Hoge Raad, 17-09-2021, ECLI:NL:HR:2021:1329, 20/02395
Hoge Raad, 17-09-2021, ECLI:NL:HR:2021:1329, 20/02395
Gegevens
- Instantie
- Hoge Raad
- Datum uitspraak
- 17 september 2021
- Datum publicatie
- 17 september 2021
- ECLI
- ECLI:NL:HR:2021:1329
- Formele relaties
- In cassatie op : ECLI:NL:GHSHE:2020:1900, Bekrachtiging/bevestiging
- Zaaknummer
- 20/02395
Inhoudsindicatie
HR: 81.1 RO.
Uitspraak
HOGE RAAD DER NEDERLANDEN
BELASTINGKAMER
Nummer 20/02395
Datum 17 september 2021
ARREST
in de zaak van
[X] B.V. te [Z] (hierna: belanghebbende)
tegen
de STAATSSECRETARIS VAN FINANCIËN
op het beroep in cassatie tegen de uitspraak van het Gerechtshof 's-Hertogenbosch van 25 juni 2020, nr. 19/00610, op het hoger beroep van belanghebbende tegen een uitspraak van de Rechtbank Zeeland-West-Brabant (nr. BRE 17/3449) betreffende een door belanghebbende op aangifte voldaan bedrag aan overdrachtsbelasting.
1 Geding in cassatie
Belanghebbende, vertegenwoordigd door A.J. de Ruiter, heeft tegen de uitspraak van het Hof beroep in cassatie ingesteld en daarbij een aantal middelen voorgesteld.
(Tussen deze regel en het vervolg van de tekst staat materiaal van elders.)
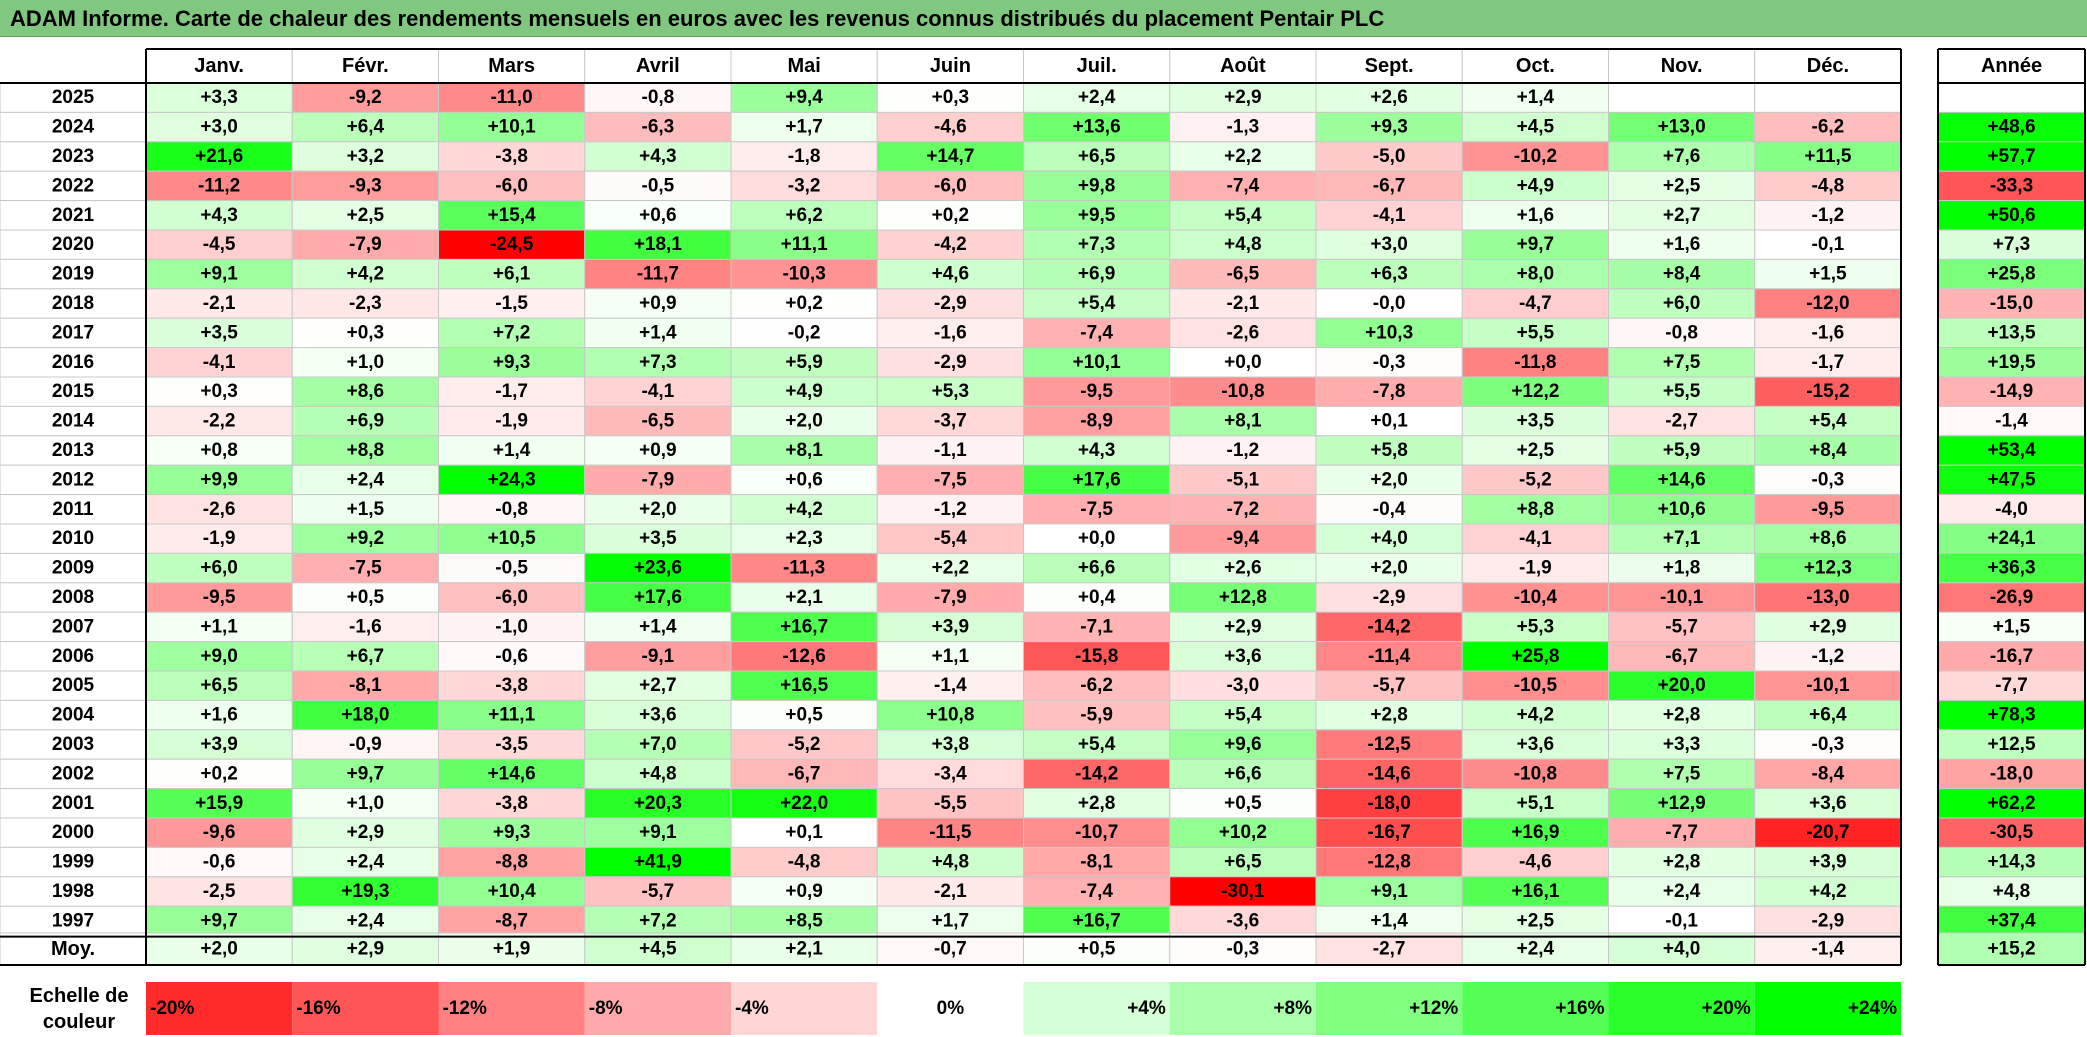 This screenshot has width=2087, height=1037. What do you see at coordinates (1535, 392) in the screenshot?
I see `heatmap-cell-value: +12,2` at bounding box center [1535, 392].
Belanghebbende heeft – binnen de cassatietermijn – een geschrift ingediend, dat de Hoge Raad aanmerkt als een aanvulling op het beroepschrift in cassatie.
De Staatssecretaris, vertegenwoordigd door [P], heeft een verweerschrift ingediend.
De Staatssecretaris heeft – nadat hij daartoe in gelegenheid was gesteld – een geschrift ingediend, dat de Hoge Raad aanmerkt als een aanvulling op het verweerschrift in cassatie.
Belanghebbende heeft een conclusie van repliek ingediend.
De Staatssecretaris heeft een conclusie van dupliek ingediend.
2 Beoordeling van de middelen
De Hoge Raad heeft de middelen over de uitspraak van het Hof beoordeeld. De uitkomst hiervan is dat deze middelen niet kunnen leiden tot vernietiging van die uitspraak. De Hoge Raad hoeft niet te motiveren waarom hij tot dit oordeel is gekomen. Bij de beoordeling van deze middelen is het namelijk niet nodig om antwoord te geven op vragen die van belang zijn voor de eenheid of de ontwikkeling van het recht (zie artikel 81, lid 1, van de Wet op de rechterlijke organisatie).
3 Proceskosten
De Hoge Raad ziet geen aanleiding voor een veroordeling in de proceskosten.